▶ Text shown
========
At the time, Nayna was working in digital marketing. As much as Graham’s outburst had angered him, he approached the video as he would any other job: with view to making it go as big as possible.

“I had a brief, you know. I had to keep it to under three minutes, I had to make it as emotional as possible, there’s all these factors.”

Where did this brief come from?

“Me.” He laughs. “I mean, in order for it to go viral, the world is giving me the brief. Like, you have to do certain things to make things move on the internet.”

It seems like you have to do fewer things now, with “public transport rant” an established category of viral video. As guilty as he may feel about the part he played in Graham’s vilification, in Digilante Nayna positions himself as something of a pioneer of the genre, calling out subsequent “copycat” clips.

His video birthed a meme, he says, in the truest sense of the word: an easily shared unit of cultural ideas. Sharing Nayna’s video – even his own act of shooting it – was a shortcut to condemning the racism and misogyny it depicted.

“You see a headline and then two seconds of footage and you’re like, ‘Whoa, that person is racist, that person is a misogynist,’ or whatever.

“But then it’s like, ‘Well, all right, someone had to film them. There’s probably four minutes either side of that two seconds that I saw, there’s an instigating factor here, there’s that person’s life.’

“There are so many frameworks that get snipped down to get the most easily transmissible story.”
========
▶ Data
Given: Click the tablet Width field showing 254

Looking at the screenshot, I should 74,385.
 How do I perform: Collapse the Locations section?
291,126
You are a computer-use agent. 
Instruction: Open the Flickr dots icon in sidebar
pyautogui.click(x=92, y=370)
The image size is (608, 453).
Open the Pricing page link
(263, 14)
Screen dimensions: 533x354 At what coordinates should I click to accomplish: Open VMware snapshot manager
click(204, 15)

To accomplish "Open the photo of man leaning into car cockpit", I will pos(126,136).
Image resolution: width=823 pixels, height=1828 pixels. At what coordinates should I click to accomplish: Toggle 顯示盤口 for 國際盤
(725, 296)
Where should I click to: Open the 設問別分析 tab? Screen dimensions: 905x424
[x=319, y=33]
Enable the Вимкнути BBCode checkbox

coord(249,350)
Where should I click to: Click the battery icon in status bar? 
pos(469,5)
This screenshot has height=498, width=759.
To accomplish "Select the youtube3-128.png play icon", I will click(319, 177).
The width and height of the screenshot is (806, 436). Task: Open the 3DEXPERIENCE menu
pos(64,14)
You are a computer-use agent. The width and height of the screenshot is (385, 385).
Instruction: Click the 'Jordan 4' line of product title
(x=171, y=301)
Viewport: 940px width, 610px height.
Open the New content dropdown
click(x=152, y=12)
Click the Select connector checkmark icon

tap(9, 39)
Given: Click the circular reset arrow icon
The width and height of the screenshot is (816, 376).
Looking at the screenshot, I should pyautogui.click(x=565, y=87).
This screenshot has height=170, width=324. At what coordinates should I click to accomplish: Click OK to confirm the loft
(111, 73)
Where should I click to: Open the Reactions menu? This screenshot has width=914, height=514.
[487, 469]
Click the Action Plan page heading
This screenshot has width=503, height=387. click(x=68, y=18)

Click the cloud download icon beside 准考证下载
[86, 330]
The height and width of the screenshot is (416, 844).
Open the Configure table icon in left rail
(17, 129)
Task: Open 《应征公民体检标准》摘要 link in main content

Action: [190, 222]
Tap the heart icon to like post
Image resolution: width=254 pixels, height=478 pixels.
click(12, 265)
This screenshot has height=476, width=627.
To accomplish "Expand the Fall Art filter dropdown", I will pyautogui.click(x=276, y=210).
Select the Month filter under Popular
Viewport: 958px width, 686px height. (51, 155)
========
▶ Task objective
Quote the full passage about Nayna's viral video word for word.

▶ Output for this exercise
At the time, Nayna was working in digital marketing. As much as Graham’s outburst had angered him, he approached the video as he would any other job: with view to making it go as big as possible.

“I had a brief, you know. I had to keep it to under three minutes, I had to make it as emotional as possible, there’s all these factors.”

Where did this brief come from?

“Me.” He laughs. “I mean, in order for it to go viral, the world is giving me the brief. Like, you have to do certain things to make things move on the internet.”

It seems like you have to do fewer things now, with “public transport rant” an established category of viral video. As guilty as he may feel about the part he played in Graham’s vilification, in Digilante Nayna positions himself as something of a pioneer of the genre, calling out subsequent “copycat” clips.

His video birthed a meme, he says, in the truest sense of the word: an easily shared unit of cultural ideas. Sharing Nayna’s video – even his own act of shooting it – was a shortcut to condemning the racism and misogyny it depicted.

“You see a headline and then two seconds of footage and you’re like, ‘Whoa, that person is racist, that person is a misogynist,’ or whatever.

“But then it’s like, ‘Well, all right, someone had to film them. There’s probably four minutes either side of that two seconds that I saw, there’s an instigating factor here, there’s that person’s life.’

“There are so many frameworks that get snipped down to get the most easily transmissible story.”